Under Cardinal’s direction, the show moves with the pace of a Feydeau farce and could be mistaken for merely an upper-class comedy, like an Americanized Noel Coward. But Six Degrees not only comes with language usually superior to Coward’s but also ambitious, lengthy speeches that could be assigned to elocution contests that hardly any playwright, especially an American, writes any more.

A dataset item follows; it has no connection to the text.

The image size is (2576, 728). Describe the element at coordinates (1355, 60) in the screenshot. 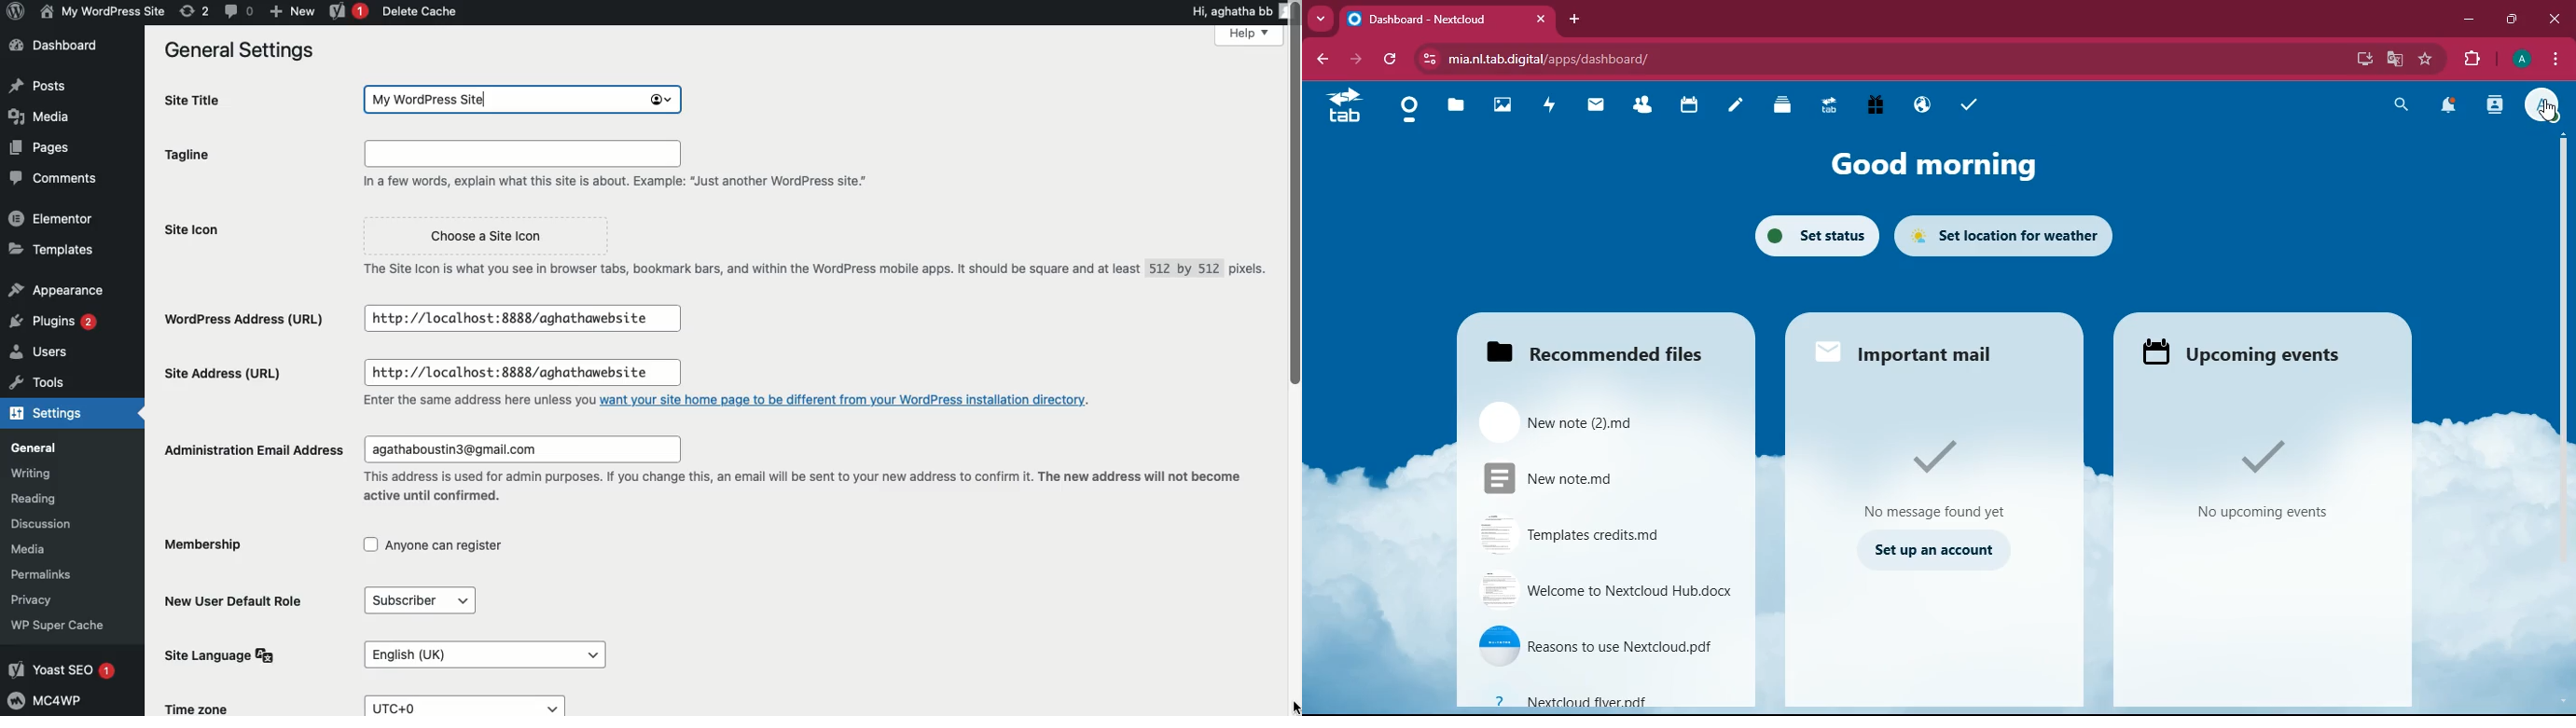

The first of these is assigned to Paul, tracing the malign influence of J.D. Salinger’s Catcher in The Rye, the loathing of “phonies” and the elevation of the authentic self. A second, containing the most poignant words in the play, comes from the young man Rick (Maxwel Anderson), in from Utah with his girlfriend Elizabeth (Marguerite Mitchell), seeking their fortune in the city. Rick admits to succumbing to Paul’s charms; part of Paul’s ruse was to present himself as the black son of a wealthy white racist father.
Guare’s grandest rhetorical flight is Ouisa’s meditation on the meaning of the title, the interconnectedness of us all that allowed Paul to learn through intermediaries so many of the household secrets, and how easily we can deceive ourselves into believing what we want to see. This speech, written for the playwright’s favorite performer, Stockard Channing, affords Laura Austin her finest moment since W;t four years ago.
Redhouse production standards are in top form, led by scenic designer Shane Cinal and scenic artist Karen Greenfield. Eugenie Michelle Giasson’s costumes help to fix each character’s social status as well as many of their lifestyle choices.